Pues bien, es esa cooperación  entre los individuos, lo que fundamenta el  nacimiento de dios, un dios obviamente con minúsculas, de momento, por entenderlo como el elemento necesario para la cohesión entre las personas.

Dios nace, al menos en el pensamiento colectivo de la humanidad, como el pegamento que une a los individuos, formando grupos, haciéndolos más fuertes, más eficaces, más competitivos. Unía a los individuos bajo una idea compartida, cargada de valores: la ayuda mutua, la protección, la camaradería, la solidaridad, etc.  Esa conexión colaborativa exige la aplicación de principios morales, tales como la lealtad, la defensa del interés común, y posteriores, ideas más complejas, como las tribus, los pueblos, las ciudades, los estados,  y por supuesto, agrupaciones de intereses más bajos y directos, como el de las familias.

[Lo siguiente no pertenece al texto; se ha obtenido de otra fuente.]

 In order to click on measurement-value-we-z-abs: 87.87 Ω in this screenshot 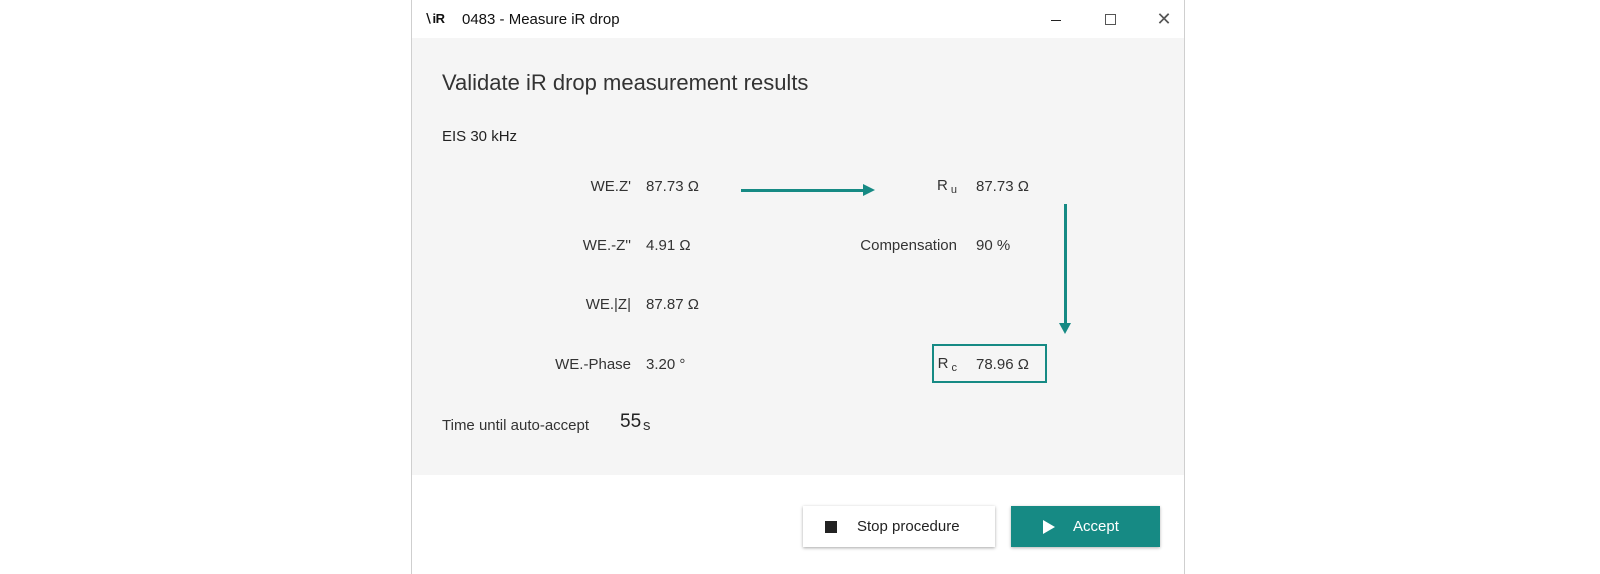, I will do `click(672, 304)`.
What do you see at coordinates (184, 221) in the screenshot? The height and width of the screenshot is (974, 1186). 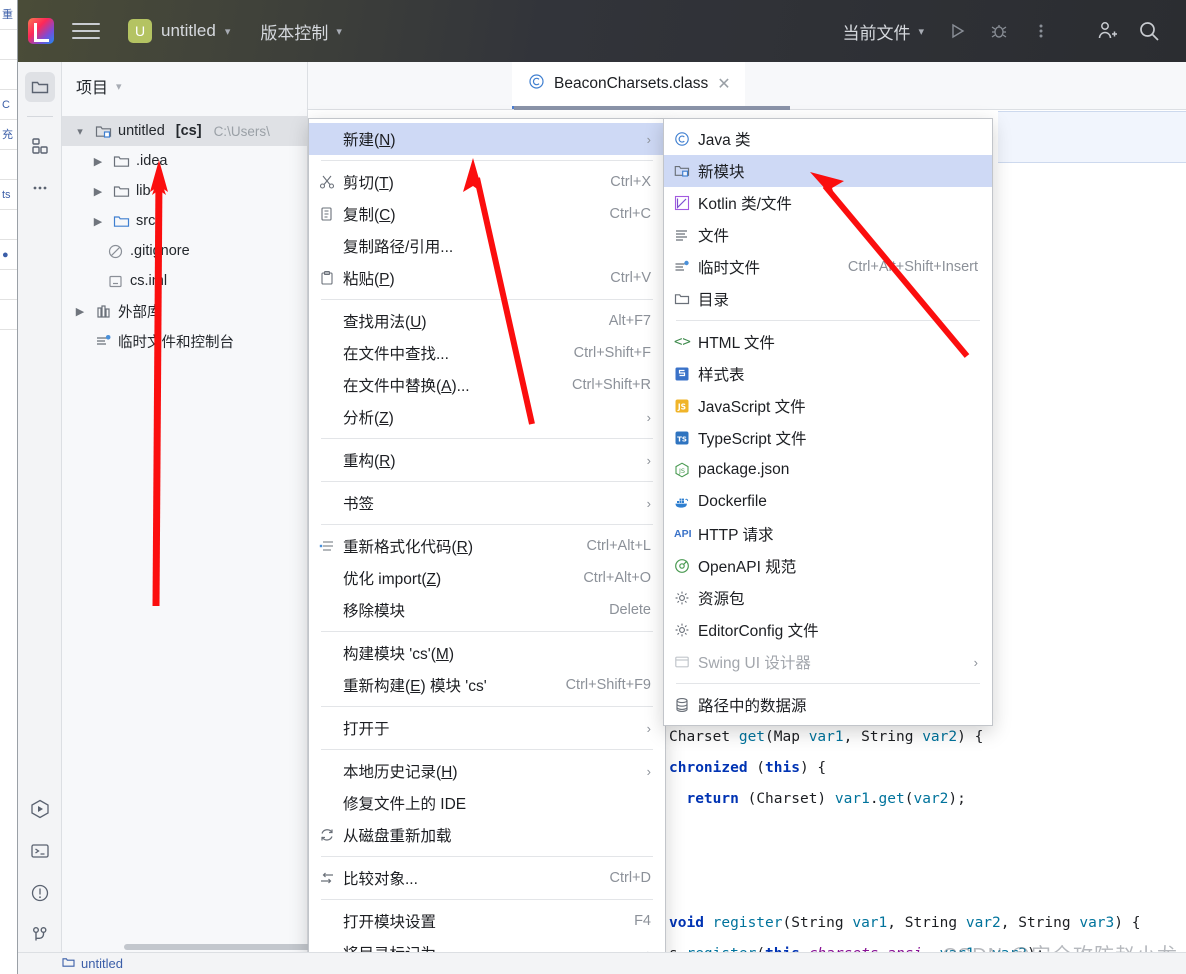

Esa idea primaria de dios con minúsculas, que surge  posible como explicación de la necesidad  de unión entre los individuos,  explica la manera en que se va forjando  el pensamiento colectivo  de dios, una  idea que al principio debió de ser supersticiosa, un ente mágico que te hacia superior en la caza y en la guerra, pero que en la Era Axial, evoluciona y se desarrolla hasta hacerse mayor de edad y convertirse en un  pensamiento complejo, en toda una idea monoteísta de Dios, ya con mayúsculas, que mas allá de la superstición, aúna a los individuos en otros objetivos mucho más trascendentales.

Si no fue así exactamente,  su nacimiento  debió ser algo parecido, a juzgar por lo que se desprende de la  lectura de los grandes pensadores del momento, tales como Confucio, Buda, Jeremías, Sócrates, Mencio, Amós, Ezequiel, Tales, Eurípides y muchos otros, posiblemente antes y después de estos, que fueron modelando, cincelando con sus pensamientos, con sus ideas, con sus doctrinas, ese concepto complejo y profundo de Dios, que desde nuestro inicio como especie, nos ha protegiendo y llevando de la mano, sin que seamos conscientes de ello, con independencia de que creamos o no en Él.

En usted queda decidir si ese Dios fue inventado o descubierto, en virtud de si tiene o no fe. Su existencia queda más que manifiesta,  y es usted quien debe decidir si siempre estuvo allí, acompañándonos desde el momento en que la naturaleza genera la humanidad, o por el contrario, sólo fue un hecho fortuito y útil en la mente  de unos seres cognitivos que evolucionaron  hacia mundos imaginarios, fruto de una enfermedad mental  a la que otros, por cierto, llaman inteligencia.